Living in Northeast Ohio, it may not be possible to host an outdoor gathering but wearing well-fitting masks, testing for COVID-19 before meeting, avoiding crowded and poorly ventilated spaces, and staying home if you’re sick are a few simple ways of keeping each other safe and healthy.
Lastly, as your health department, we will continue to provide you with the best information from expert medical voices, virologists, epidemiologists and researchers on why the COVID-19 vaccine is the best way to protect yourselves and others this time of year and beyond.
We hope that you will visit resources like the Centers for Disease Control and Prevention, U.S. Food and Drug Administration, National Institutes of Health, Ohio Department of Health and our health department for any questions or concerns that you may have.
We remain grateful to all those who spent countless hours researching a vaccine and to those that have helped distribute it. You can visit GetTheShot.Coronavirus.Ohio.gov to find an appointment near you. These vaccines have gone through the normal vaccine safety process as vaccines that you or your children have received.

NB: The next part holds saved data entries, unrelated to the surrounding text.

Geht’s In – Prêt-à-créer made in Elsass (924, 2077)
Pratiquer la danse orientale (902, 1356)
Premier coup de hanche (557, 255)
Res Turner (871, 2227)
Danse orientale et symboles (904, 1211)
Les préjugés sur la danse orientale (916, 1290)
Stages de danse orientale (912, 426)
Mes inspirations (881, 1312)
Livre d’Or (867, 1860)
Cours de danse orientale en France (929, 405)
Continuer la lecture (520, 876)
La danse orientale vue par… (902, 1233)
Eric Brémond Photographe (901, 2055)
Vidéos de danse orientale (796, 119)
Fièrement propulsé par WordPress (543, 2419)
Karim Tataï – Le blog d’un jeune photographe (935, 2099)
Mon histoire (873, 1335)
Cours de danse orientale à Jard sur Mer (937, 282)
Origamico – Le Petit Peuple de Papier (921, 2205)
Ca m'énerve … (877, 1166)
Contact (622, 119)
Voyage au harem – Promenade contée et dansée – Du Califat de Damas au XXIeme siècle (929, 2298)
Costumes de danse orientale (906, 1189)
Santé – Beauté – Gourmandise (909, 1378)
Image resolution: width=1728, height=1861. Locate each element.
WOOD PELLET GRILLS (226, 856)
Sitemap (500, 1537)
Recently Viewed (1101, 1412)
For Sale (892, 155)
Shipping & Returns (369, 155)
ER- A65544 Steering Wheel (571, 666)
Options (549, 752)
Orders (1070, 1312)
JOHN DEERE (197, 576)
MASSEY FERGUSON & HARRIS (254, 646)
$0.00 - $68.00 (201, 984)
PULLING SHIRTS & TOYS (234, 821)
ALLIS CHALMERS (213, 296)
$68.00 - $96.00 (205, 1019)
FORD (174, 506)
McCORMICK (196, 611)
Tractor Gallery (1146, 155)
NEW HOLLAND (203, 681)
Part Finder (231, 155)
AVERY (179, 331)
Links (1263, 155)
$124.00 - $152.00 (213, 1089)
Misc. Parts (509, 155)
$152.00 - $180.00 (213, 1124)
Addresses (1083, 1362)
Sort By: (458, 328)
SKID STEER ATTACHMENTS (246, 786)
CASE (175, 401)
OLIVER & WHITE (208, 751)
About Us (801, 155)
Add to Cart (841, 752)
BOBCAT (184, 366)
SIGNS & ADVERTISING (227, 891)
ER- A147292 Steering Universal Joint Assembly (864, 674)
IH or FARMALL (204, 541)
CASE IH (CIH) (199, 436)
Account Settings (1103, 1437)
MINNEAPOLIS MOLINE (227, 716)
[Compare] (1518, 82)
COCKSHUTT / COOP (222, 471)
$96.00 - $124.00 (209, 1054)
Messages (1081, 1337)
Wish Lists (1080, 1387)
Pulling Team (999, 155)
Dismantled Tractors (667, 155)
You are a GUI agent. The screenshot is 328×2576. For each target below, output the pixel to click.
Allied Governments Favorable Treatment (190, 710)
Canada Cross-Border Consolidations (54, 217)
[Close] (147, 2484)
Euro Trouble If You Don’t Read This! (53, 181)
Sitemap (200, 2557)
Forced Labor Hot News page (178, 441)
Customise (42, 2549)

They have been proven to help keep people alive and out of the hospital. Your health, and that of your loved ones, is what has always mattered to us.
During this season and beyond, it is important to remember that there is a lot more that we share in common. We have always known that we are in this fight together. As we look to the year ahead, we must extend a hand, a fist bump or an elbow tap to one another.
If we do that, we can continue to move our community forward. On behalf of our Board of Health, our health department staff, and each other, we wish you happy holidays and a prosperous 2022.
Kirkland Norris is the health commissioner for the Stark County Health Department. Dr. Maureen Ahmann is the medical director for the agency.